Process to mount the replica copies
Having completed the previous steps we have the binaries and configuration all held at the primary site and a copy on the remote site. (Although bear in mind that the remote copy may be slightly out of date! It is NOT synchronous replication.) For DR we now assume that the primary site has been hit by a gas explosion or slightly less dramatic we are shutting down the primary site for maintenance so want to move all services to the DR environment. The first thing to do is to stop the replication from the primary site. If the DR environment is still running then this is as simple as disabling the replication agreement. Obviously if there is no access to the primary then one must assume that replication has stopped.Then on the DR site we want to make the replicated shares available to the vServers. This is acheived by "exporting" the project/share. To navigate to the replica share simply select the Shares and then the Projects listing or Shares listing appropriately. Under the "Projects" or "Filesystems : LUNs" title you can click to see the Local or Replica filesystems. By default the local are shown so click on Replica to see the data coped from a remote ZFS appliance.
Replicated Projects |
Under the General tab there is the option to "Export", simply select this check box and hit apply and the share will be available to mount by the clients. By default the same mount point that was on the primary site will be used on the DR site.

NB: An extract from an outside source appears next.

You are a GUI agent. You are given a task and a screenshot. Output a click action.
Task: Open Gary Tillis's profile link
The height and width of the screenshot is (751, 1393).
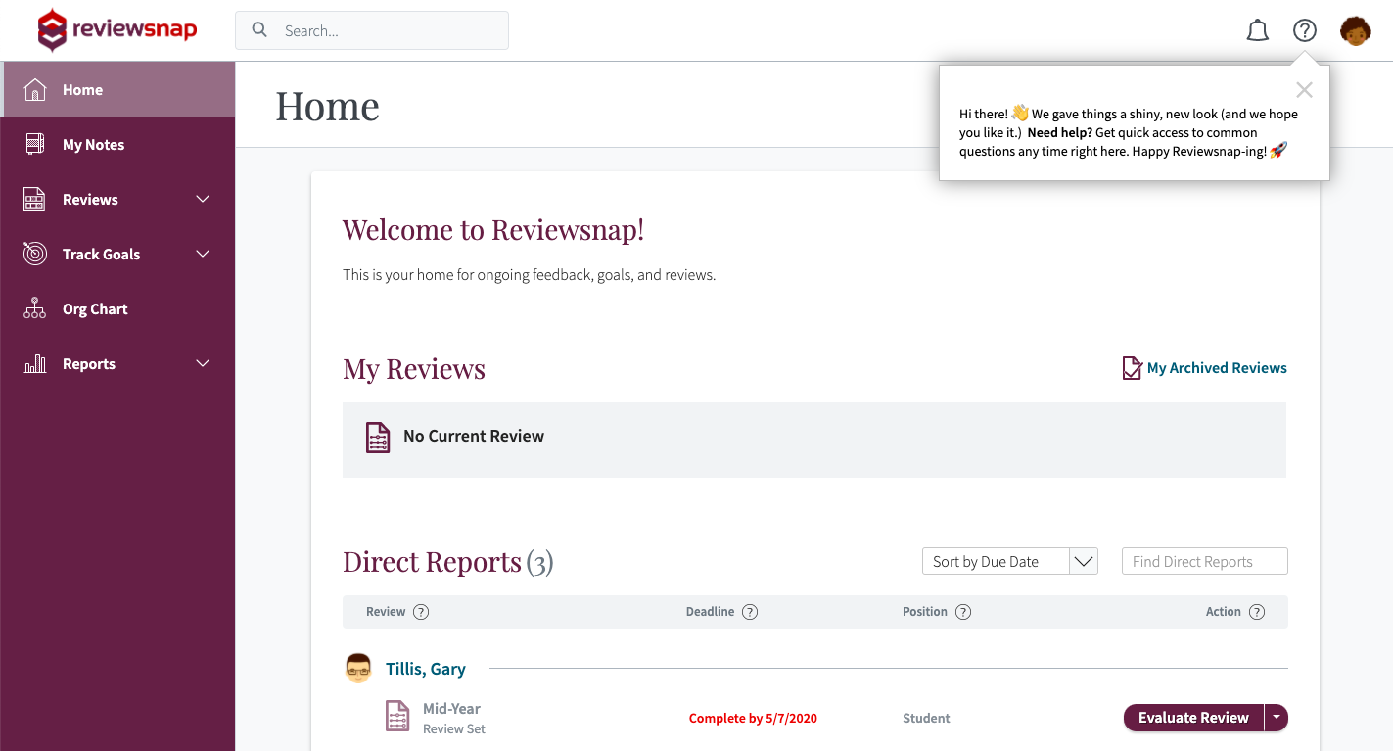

Health Warning : When you export a project/share then all shares with the same directory mount point are re-mounted on the client systems. Make sure every project has a unique mount point. If left at the default of /export then the Exalogic Control shares are also re-mounted which has the impact of rebooting compute nodes. |
Export checkbox to enable share to be mounted |
Once the shares have been exported then the DR vServers can mount the shares, start the application services up and be ready to pick up from the primary site. Finally, create the replication agreement to push data from the DR site back the primary until the failback happens to the primary site.
All the steps for DR once the environment has been correctly setup only take in the order of seconds to complete so the outage for the DR switchover can be taken down to seconds for the technical implementation aspects.